§ **Given instruction**
Arrange every line of the items below as a Markdown table with two columns, Row and Line, where Row gives the line's number and Line gives its text. Leave out blank lines.

§ **Given data**
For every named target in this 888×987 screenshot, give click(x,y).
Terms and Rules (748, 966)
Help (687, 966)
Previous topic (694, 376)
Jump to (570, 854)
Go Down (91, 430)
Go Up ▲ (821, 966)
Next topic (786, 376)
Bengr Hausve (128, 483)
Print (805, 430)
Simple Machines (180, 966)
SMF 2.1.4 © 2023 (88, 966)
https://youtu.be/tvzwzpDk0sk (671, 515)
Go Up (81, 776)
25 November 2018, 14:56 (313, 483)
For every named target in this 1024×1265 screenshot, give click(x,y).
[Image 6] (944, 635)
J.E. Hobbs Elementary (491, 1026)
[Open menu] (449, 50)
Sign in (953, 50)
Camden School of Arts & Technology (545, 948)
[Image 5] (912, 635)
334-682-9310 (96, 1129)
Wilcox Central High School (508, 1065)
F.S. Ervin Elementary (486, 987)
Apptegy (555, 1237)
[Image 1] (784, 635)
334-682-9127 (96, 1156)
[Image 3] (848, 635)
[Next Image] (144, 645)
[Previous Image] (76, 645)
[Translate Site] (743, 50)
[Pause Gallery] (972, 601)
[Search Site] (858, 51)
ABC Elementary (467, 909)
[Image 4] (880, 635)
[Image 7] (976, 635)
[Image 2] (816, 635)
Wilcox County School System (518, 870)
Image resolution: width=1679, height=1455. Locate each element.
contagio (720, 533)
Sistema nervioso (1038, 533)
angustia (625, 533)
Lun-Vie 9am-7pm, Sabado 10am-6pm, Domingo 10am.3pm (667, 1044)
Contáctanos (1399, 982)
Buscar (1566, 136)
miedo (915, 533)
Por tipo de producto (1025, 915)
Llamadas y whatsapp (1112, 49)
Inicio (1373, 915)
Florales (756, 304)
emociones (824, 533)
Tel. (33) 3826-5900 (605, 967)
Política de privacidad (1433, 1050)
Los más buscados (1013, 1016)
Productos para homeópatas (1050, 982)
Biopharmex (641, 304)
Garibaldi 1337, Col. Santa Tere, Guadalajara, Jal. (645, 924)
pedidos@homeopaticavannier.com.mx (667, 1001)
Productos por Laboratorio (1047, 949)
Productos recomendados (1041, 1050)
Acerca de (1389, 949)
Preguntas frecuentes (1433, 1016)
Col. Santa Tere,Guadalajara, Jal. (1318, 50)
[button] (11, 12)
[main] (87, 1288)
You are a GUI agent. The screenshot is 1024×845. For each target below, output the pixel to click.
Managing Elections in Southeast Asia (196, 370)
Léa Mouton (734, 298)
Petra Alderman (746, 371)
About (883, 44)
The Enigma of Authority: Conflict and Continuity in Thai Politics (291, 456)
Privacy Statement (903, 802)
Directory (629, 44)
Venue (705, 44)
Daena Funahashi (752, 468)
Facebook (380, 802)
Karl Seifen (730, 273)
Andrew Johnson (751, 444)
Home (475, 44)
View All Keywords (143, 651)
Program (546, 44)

§ **Response**
| Row | Line |
|---|---|
| 1 | For every named target in this 888×987 screenshot, give click(x,y). |
| 2 | Terms and Rules (748, 966) |
| 3 | Help (687, 966) |
| 4 | Previous topic (694, 376) |
| 5 | Jump to (570, 854) |
| 6 | Go Down (91, 430) |
| 7 | Go Up ▲ (821, 966) |
| 8 | Next topic (786, 376) |
| 9 | Bengr Hausve (128, 483) |
| 10 | Print (805, 430) |
| 11 | Simple Machines (180, 966) |
| 12 | SMF 2.1.4 © 2023 (88, 966) |
| 13 | https://youtu.be/tvzwzpDk0sk (671, 515) |
| 14 | Go Up (81, 776) |
| 15 | 25 November 2018, 14:56 (313, 483) |
| 16 | For every named target in this 1024×1265 screenshot, give click(x,y). |
| 17 | [Image 6] (944, 635) |
| 18 | J.E. Hobbs Elementary (491, 1026) |
| 19 | [Open menu] (449, 50) |
| 20 | Sign in (953, 50) |
| 21 | Camden School of Arts & Technology (545, 948) |
| 22 | [Image 5] (912, 635) |
| 23 | 334-682-9310 (96, 1129) |
| 24 | Wilcox Central High School (508, 1065) |
| 25 | F.S. Ervin Elementary (486, 987) |
| 26 | Apptegy (555, 1237) |
| 27 | [Image 1] (784, 635) |
| 28 | 334-682-9127 (96, 1156) |
| 29 | [Image 3] (848, 635) |
| 30 | [Next Image] (144, 645) |
| 31 | [Previous Image] (76, 645) |
| 32 | [Translate Site] (743, 50) |
| 33 | [Pause Gallery] (972, 601) |
| 34 | [Search Site] (858, 51) |
| 35 | ABC Elementary (467, 909) |
| 36 | [Image 4] (880, 635) |
| 37 | [Image 7] (976, 635) |
| 38 | [Image 2] (816, 635) |
| 39 | Wilcox County School System (518, 870) |
| 40 | Image resolution: width=1679, height=1455. Locate each element. |
| 41 | contagio (720, 533) |
| 42 | Sistema nervioso (1038, 533) |
| 43 | angustia (625, 533) |
| 44 | Lun-Vie 9am-7pm, Sabado 10am-6pm, Domingo 10am.3pm (667, 1044) |
| 45 | Contáctanos (1399, 982) |
| 46 | Buscar (1566, 136) |
| 47 | miedo (915, 533) |
| 48 | Por tipo de producto (1025, 915) |
| 49 | Llamadas y whatsapp (1112, 49) |
| 50 | Inicio (1373, 915) |
| 51 | Florales (756, 304) |
| 52 | emociones (824, 533) |
| 53 | Tel. (33) 3826-5900 (605, 967) |
| 54 | Política de privacidad (1433, 1050) |
| 55 | Los más buscados (1013, 1016) |
| 56 | Productos para homeópatas (1050, 982) |
| 57 | Biopharmex (641, 304) |
| 58 | Garibaldi 1337, Col. Santa Tere, Guadalajara, Jal. (645, 924) |
| 59 | pedidos@homeopaticavannier.com.mx (667, 1001) |
| 60 | Productos por Laboratorio (1047, 949) |
| 61 | Productos recomendados (1041, 1050) |
| 62 | Acerca de (1389, 949) |
| 63 | Preguntas frecuentes (1433, 1016) |
| 64 | Col. Santa Tere,Guadalajara, Jal. (1318, 50) |
| 65 | [button] (11, 12) |
| 66 | [main] (87, 1288) |
| 67 | You are a GUI agent. The screenshot is 1024×845. For each target below, output the pixel to click. |
| 68 | Managing Elections in Southeast Asia (196, 370) |
| 69 | Léa Mouton (734, 298) |
| 70 | Petra Alderman (746, 371) |
| 71 | About (883, 44) |
| 72 | The Enigma of Authority: Conflict and Continuity in Thai Politics (291, 456) |
| 73 | Privacy Statement (903, 802) |
| 74 | Directory (629, 44) |
| 75 | Venue (705, 44) |
| 76 | Daena Funahashi (752, 468) |
| 77 | Facebook (380, 802) |
| 78 | Karl Seifen (730, 273) |
| 79 | Andrew Johnson (751, 444) |
| 80 | Home (475, 44) |
| 81 | View All Keywords (143, 651) |
| 82 | Program (546, 44) |